I wonder where Frank learned his test-first? I suspect that he hasn't ever sat down and paired for a significant time with a master of the art. It is a skill and can't be picked up just from reading about it and having a bit of a go. Also, test-first is only a transitional practice to test-driven, which is where the big wins come from.
In any case, I find Frank's appeal to the theory of flow to explain why he doesn't enjoy test-first programming rather bizarre. He quotes Csikszentmihalyi on some of the characteristics of flow:
And suggests that they are in conflict somehow with the practice of test-first. I find the exact opposite, and I'm not alone in that. I'm going to talk more about TDD than merely test-first, because I don't practice the one without the other any more.

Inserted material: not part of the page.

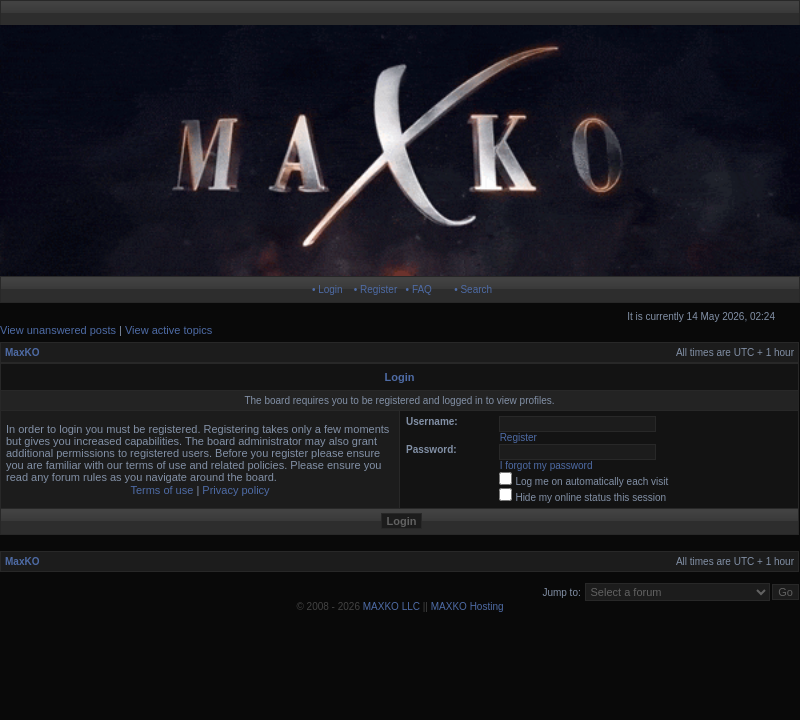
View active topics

- The activity must present just the right amount of challenge: If the activity is too hard, we become frustrated; if too easy, boredom ensues.
- There must be clear and unambiguous goals in mind.

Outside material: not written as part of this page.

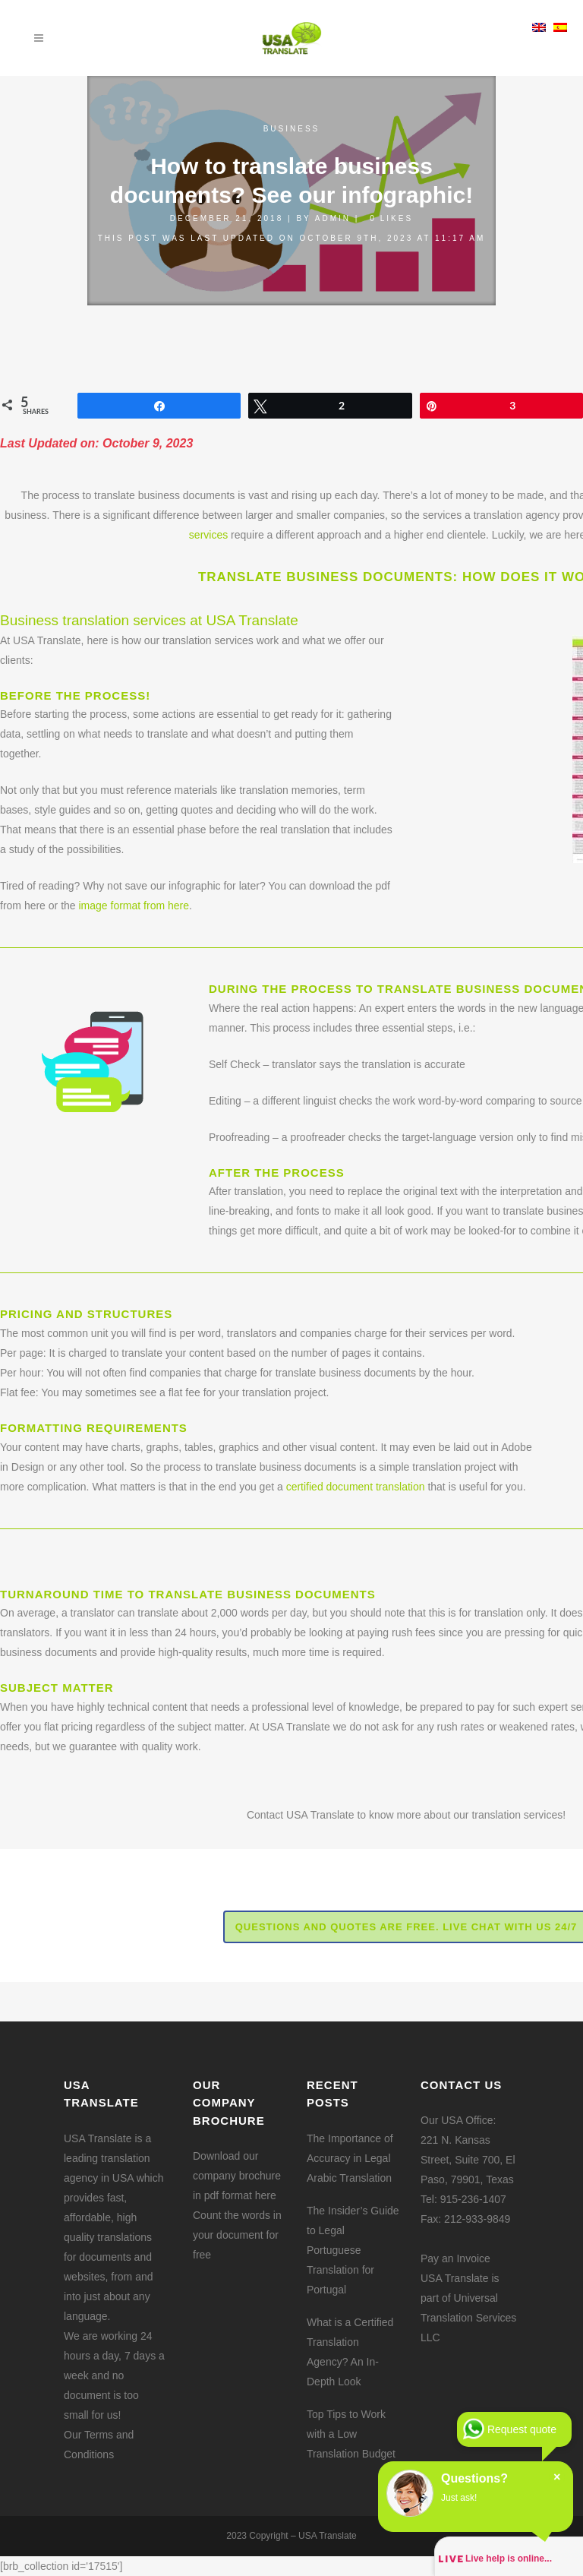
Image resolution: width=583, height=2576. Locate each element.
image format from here (134, 905)
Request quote (521, 2429)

- There needs to be clear-cut and immediate feedback about the activity's success.
- Finally, our focus during the activity must center on the present - the activity itself.
I find that test-driven development is the way that I turn programming into an activity with the right amount of challenge. I'm just not smart enough to program any other way. I did somehow manage to get paid to program in the days before I adopted TDD, but I no longer understand how that can possibly have happened. YMMV.
In writing a TDD test I am explicitly setting an clear an unabiguous goal for the next few minutes programming.
The red bar -> green bar -> refactor cycle provides very clear-cut and very immediate feedback on my programming activity.
And, as Frank rightly points out, test-first works best on a very small scale. In fact, TDD encourages you to program in very small steps (and, perhaps counterintuitively, the smaller the steps the faster you make progress). So I find that writing the tests first encourages me to center on the present.
Fascinating that two people can have such utterly opposed experience with the same technique.